# TAREAS A REALIZAR
**a.** En el texto sobre el psicoanálisis, ¿de quién retoma Marisa Morao la expresión "hay que inventarlo"?
**b.** Transcribe del texto sobre el psicoanálisis el pasaje que comienza con las palabras "No parece, sin" y termina con "los propios analistas.".

Y la tarea que le corresponde, tanto en el ámbito de la experiencia de cada psicoanálisis que conduce como en el ámbito llamado de “lo social” (si es que eso existe hoy como tal), su tarea puede ser definida del siguiente modo:
– El Otro del discurso del inconsciente (que no es el Otro reducido al cuerpo), ese Otro del sujeto como colectivo, “hay que inventarlo”, como recuerda Marisa Morao retomando la expresión de Christiane Alberti (p. 275), “a menos –sigue diciendo Marisa– que uno se decida por el cinismo más estéril”.
Es una observación muy oportuna en la que conviene detenerse hoy especialmente. Porque la posición ética y filosófica del cinismo tiene una noble tradición en la Antigüedad y no está excluida como posición política según cómo se entienda el discurso y la propia práctica analítica: cada uno encerrado en el tonel de Diógenes, aceptando la visita de otro individuo que viene con su propio tonel, en una suma de toneles dentro de toneles. Lo que puede dar una forma de no-vínculo, des-vínculo social bastante curioso.
Es una alternativa que sabemos que no está excluida cuando hablamos, por ejemplo, del “saldo cínico” irreductible al final de la experiencia analítica, una experiencia que termina necesariamente descubriendo el axioma que, de hecho, la precede: y es que “el Otro no existe” como tal. Esto daría para una sabia Escuela del cinismo, y también para una política que termina abogando, sin embargo, precisamente por la liquidación de la transferencia. Sabemos que es una posibilidad, que esta ha sido, y es a veces de manera explícita, la posición de algunos psicoanalistas.
No parece, sin embargo, un buen destino para el discurso del psicoanalista siguiendo la pendiente de lo que, con razón, se llama en estas páginas, siguiendo la expresión de Jacques-Alain Miller, “la degradación del empleo del psicoanálisis”.
Quiero señalar aquí un detalle de esta expresión cuya lectura está de acuerdo con la anterior, “hay que inventar al Otro (con mayúscula)”. Y es que no se trata de la degradación del psicoanálisis mismo sino de su empleo, del uso que se haga de él. Porque el psicoanálisis, el dispositivo analítico funciona, incluso a pesar de los propios analistas.

(Elementos almacenados)
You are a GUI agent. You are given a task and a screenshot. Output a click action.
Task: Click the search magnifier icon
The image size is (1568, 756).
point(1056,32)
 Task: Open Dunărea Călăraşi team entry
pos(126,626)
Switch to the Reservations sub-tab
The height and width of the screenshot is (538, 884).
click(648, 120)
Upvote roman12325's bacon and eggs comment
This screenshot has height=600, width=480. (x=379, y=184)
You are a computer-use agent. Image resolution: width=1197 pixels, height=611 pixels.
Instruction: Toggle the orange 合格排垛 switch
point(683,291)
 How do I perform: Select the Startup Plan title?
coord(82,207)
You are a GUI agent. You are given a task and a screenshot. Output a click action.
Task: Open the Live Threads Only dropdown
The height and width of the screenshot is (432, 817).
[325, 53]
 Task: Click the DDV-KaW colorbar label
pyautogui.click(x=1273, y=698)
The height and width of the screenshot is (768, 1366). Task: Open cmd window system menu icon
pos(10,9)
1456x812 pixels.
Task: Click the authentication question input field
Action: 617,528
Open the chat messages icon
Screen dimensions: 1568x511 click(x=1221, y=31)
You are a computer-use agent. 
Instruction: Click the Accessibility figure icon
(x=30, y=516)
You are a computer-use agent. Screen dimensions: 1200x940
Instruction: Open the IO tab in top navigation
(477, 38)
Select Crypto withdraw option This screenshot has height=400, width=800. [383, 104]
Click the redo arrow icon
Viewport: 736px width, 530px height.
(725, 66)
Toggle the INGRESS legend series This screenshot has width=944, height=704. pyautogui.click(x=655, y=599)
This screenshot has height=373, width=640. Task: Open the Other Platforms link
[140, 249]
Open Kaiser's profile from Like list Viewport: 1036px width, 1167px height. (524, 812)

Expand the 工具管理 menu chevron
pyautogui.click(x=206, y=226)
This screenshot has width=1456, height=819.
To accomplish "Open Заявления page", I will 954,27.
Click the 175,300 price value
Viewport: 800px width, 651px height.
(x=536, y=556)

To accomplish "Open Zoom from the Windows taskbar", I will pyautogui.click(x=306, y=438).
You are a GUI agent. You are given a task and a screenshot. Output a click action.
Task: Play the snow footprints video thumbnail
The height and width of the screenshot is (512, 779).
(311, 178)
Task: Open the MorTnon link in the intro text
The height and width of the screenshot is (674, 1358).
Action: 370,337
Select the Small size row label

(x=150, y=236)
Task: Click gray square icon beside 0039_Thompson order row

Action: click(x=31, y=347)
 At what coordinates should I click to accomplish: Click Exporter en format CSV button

# RESPUESTAS DE ACTIVIDAD
**a.** De Christiane Alberti.

**b.**
No parece, sin embargo, un buen destino para el discurso del psicoanalista siguiendo la pendiente de lo que, con razón, se llama en estas páginas, siguiendo la expresión de Jacques-Alain Miller, “la degradación del empleo del psicoanálisis”.
Quiero señalar aquí un detalle de esta expresión cuya lectura está de acuerdo con la anterior, “hay que inventar al Otro (con mayúscula)”. Y es que no se trata de la degradación del psicoanálisis mismo sino de su empleo, del uso que se haga de él. Porque el psicoanálisis, el dispositivo analítico funciona, incluso a pesar de los propios analistas.